**What to produce**
Print nothing but the lines below starting at the line that holds "Image resolution: width=2100, height=1751." and ending at the line that holds "Reading Society of Model Engineers", including both, each exactly as written.

**Exercise materials**

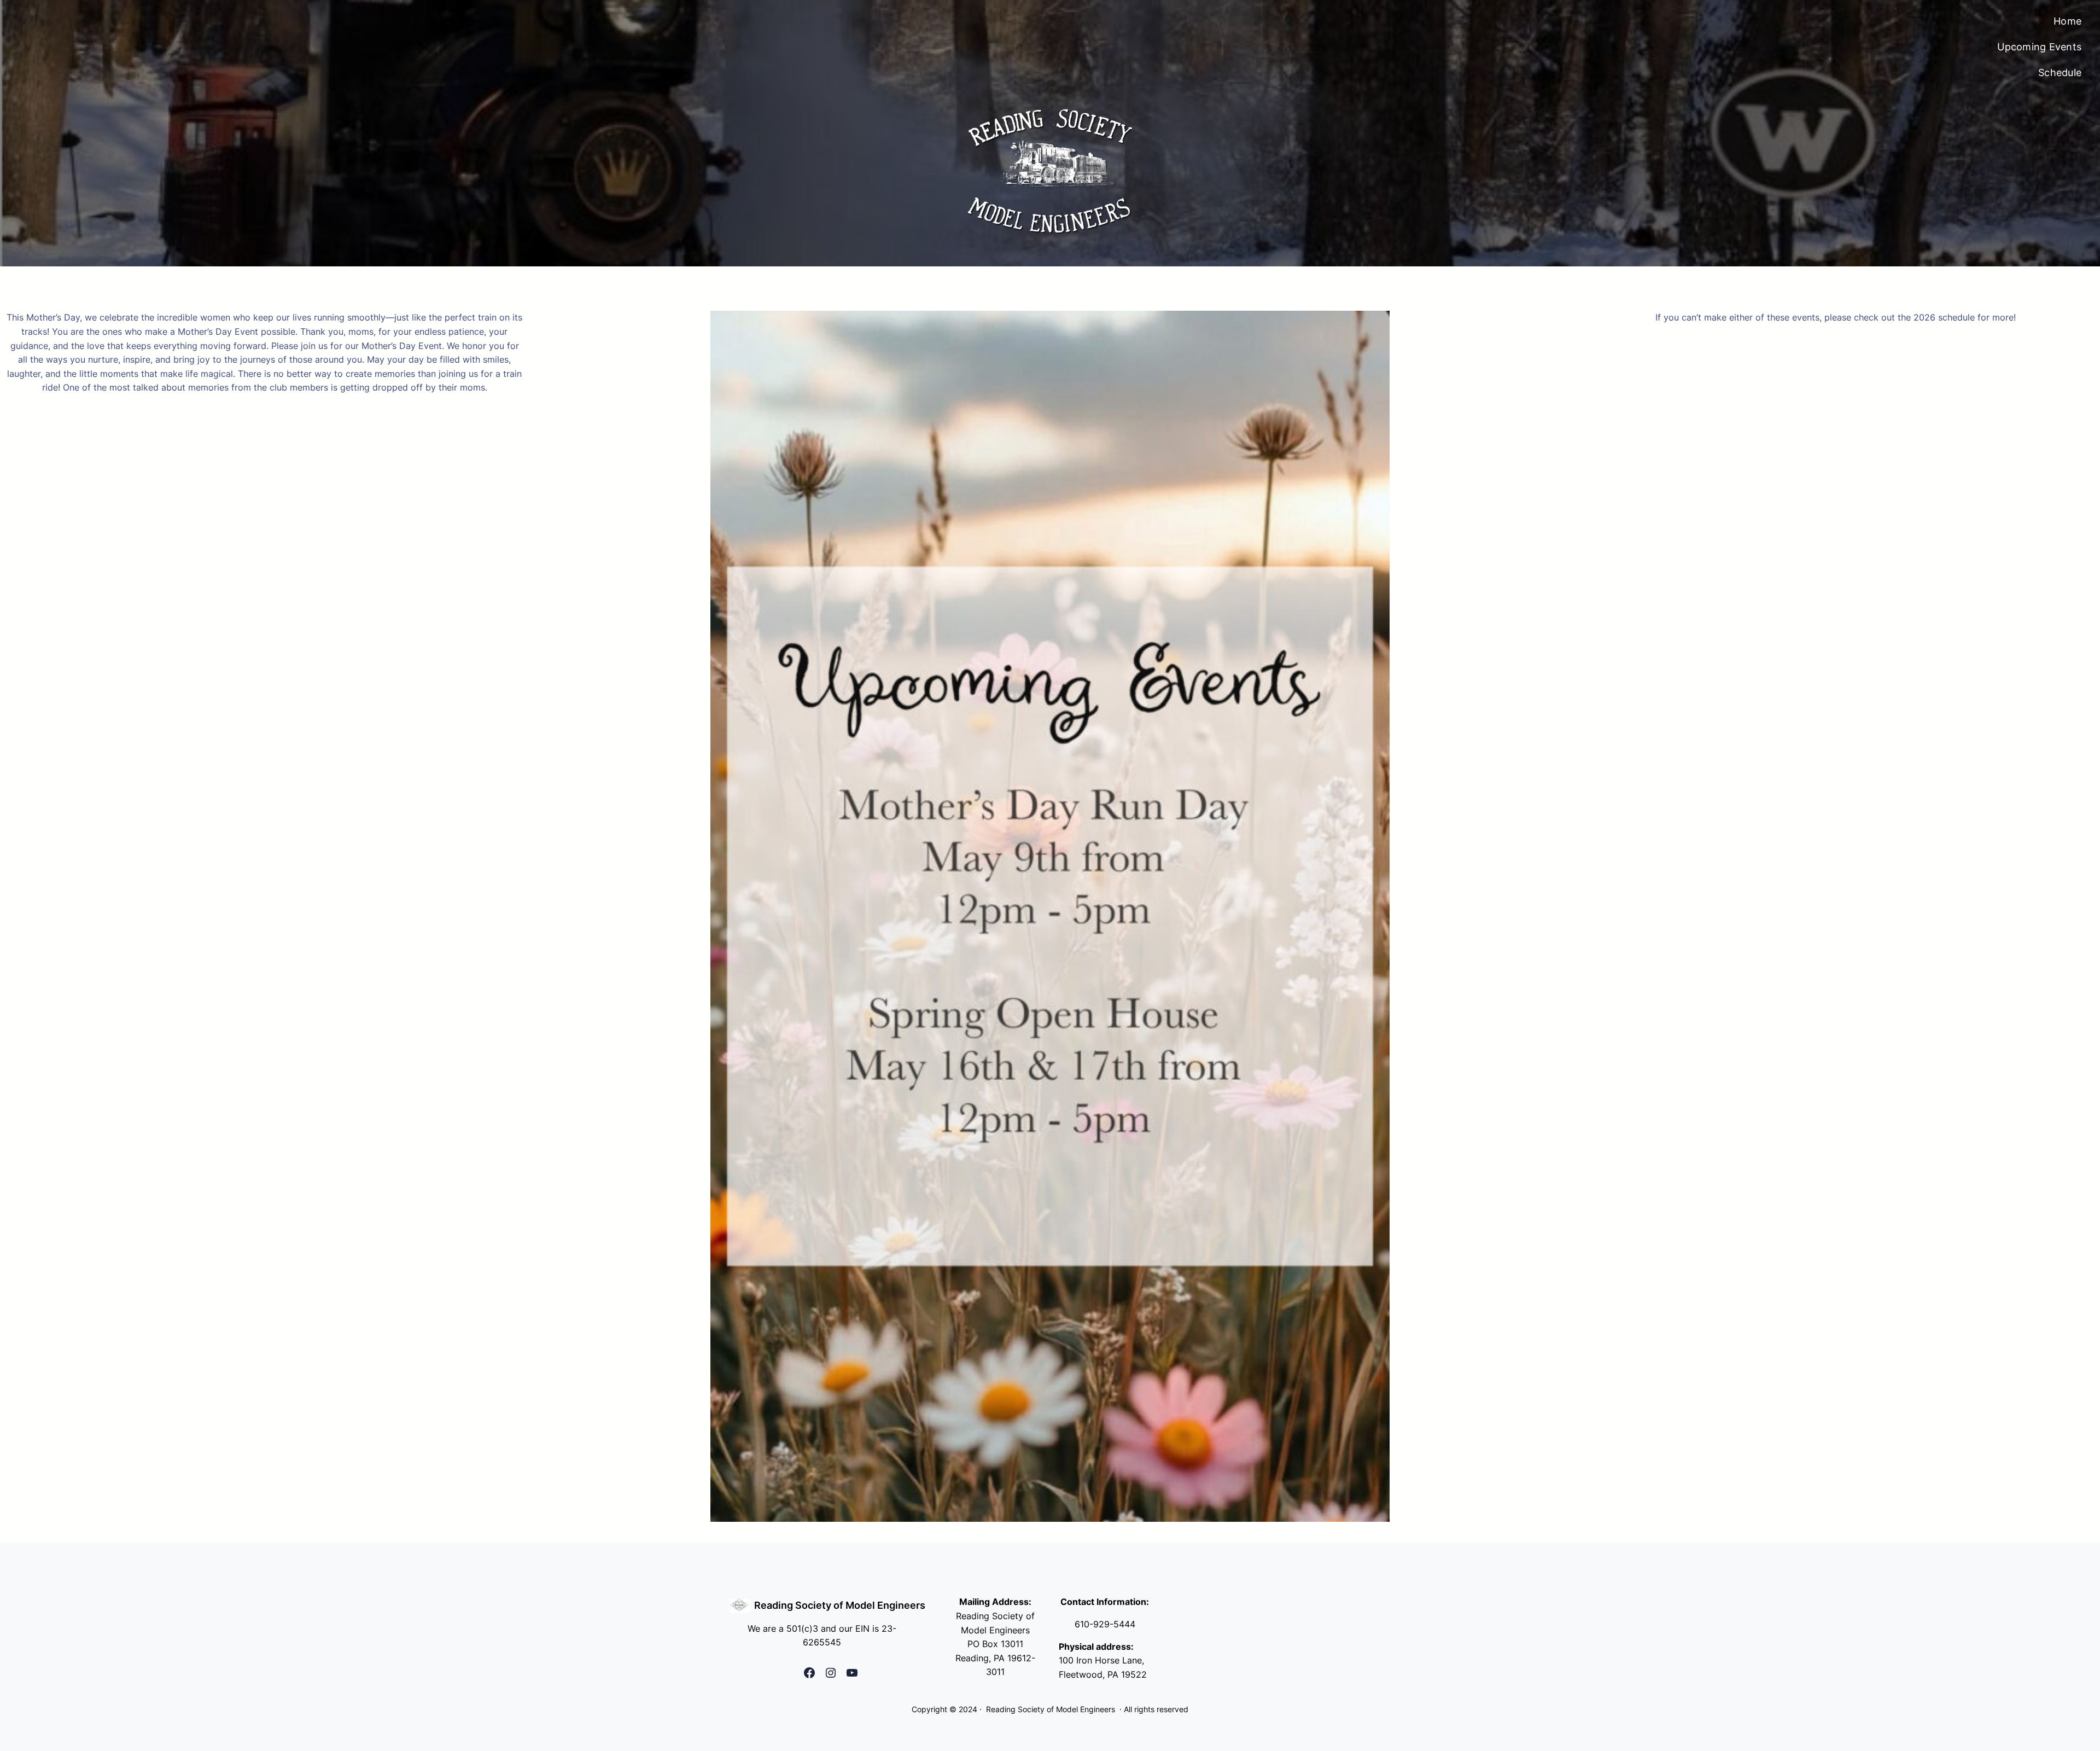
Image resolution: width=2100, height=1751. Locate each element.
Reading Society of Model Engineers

--

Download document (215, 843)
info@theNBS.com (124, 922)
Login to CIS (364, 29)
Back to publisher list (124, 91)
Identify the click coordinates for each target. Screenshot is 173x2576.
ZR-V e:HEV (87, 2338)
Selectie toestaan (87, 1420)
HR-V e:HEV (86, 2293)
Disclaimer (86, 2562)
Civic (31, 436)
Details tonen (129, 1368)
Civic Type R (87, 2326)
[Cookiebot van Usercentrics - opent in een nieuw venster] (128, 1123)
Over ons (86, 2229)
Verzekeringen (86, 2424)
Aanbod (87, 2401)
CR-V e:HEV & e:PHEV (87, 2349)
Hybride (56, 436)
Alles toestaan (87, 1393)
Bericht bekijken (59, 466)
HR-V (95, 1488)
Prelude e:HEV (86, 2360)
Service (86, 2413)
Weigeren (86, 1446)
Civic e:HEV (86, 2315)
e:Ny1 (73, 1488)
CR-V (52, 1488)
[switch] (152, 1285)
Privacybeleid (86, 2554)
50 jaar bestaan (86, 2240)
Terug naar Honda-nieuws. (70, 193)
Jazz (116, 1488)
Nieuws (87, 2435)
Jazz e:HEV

**Response to this exercise**
Image resolution: width=2100, height=1751. Locate each element.
Reading Society of Model Engineers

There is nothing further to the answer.